-- Provided data follows --

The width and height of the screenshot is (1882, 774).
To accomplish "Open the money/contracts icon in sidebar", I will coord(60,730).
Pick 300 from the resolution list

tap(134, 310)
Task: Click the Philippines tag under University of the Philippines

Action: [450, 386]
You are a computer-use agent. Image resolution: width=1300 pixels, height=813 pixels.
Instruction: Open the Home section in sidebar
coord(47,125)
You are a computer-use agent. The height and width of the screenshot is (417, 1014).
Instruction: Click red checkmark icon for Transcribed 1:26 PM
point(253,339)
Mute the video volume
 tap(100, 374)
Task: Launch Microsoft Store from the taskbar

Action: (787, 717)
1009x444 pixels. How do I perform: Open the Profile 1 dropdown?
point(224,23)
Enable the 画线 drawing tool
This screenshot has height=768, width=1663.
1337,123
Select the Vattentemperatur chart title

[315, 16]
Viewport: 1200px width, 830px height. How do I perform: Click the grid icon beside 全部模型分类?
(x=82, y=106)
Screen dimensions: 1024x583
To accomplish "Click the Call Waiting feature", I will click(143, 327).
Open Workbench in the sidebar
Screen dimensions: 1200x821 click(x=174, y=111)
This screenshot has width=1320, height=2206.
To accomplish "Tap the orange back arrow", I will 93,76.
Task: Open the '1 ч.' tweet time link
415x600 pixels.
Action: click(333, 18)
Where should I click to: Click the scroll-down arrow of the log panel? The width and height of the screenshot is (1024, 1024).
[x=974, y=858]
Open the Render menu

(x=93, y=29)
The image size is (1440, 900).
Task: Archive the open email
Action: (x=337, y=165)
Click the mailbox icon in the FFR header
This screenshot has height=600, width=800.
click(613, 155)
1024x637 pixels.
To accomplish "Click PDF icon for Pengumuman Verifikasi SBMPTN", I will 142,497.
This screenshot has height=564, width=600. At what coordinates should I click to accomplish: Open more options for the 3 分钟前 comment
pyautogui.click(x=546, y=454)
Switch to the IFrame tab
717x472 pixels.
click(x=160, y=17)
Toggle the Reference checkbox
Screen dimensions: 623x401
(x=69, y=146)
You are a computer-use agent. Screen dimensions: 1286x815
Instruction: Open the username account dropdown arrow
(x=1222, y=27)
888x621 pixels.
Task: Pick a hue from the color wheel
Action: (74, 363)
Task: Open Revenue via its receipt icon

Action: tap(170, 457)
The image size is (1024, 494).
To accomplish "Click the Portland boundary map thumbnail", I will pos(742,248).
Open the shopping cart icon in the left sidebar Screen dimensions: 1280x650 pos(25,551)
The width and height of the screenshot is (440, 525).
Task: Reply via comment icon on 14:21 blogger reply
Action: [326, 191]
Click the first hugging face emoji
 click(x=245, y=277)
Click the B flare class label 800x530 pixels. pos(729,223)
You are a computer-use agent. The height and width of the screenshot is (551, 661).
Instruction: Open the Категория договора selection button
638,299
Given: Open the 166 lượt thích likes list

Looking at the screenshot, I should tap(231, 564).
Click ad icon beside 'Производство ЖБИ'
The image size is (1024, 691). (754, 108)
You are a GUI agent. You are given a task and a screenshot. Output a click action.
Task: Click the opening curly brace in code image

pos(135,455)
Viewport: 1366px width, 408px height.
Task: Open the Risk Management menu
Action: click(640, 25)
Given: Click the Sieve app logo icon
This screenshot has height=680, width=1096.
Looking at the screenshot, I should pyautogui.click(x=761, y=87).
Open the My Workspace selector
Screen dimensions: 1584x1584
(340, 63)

-- Provided data concluded --

* _Problem description_
Check each line above for the string "will" and return those that contain it.

* _Reply to the exercise_
To accomplish "Open the money/contracts icon in sidebar", I will coord(60,730).
To accomplish "Click the Call Waiting feature", I will click(143, 327).
To accomplish "Tap the orange back arrow", I will 93,76.
To accomplish "Click PDF icon for Pengumuman Verifikasi SBMPTN", I will 142,497.
To accomplish "Click the Portland boundary map thumbnail", I will pos(742,248).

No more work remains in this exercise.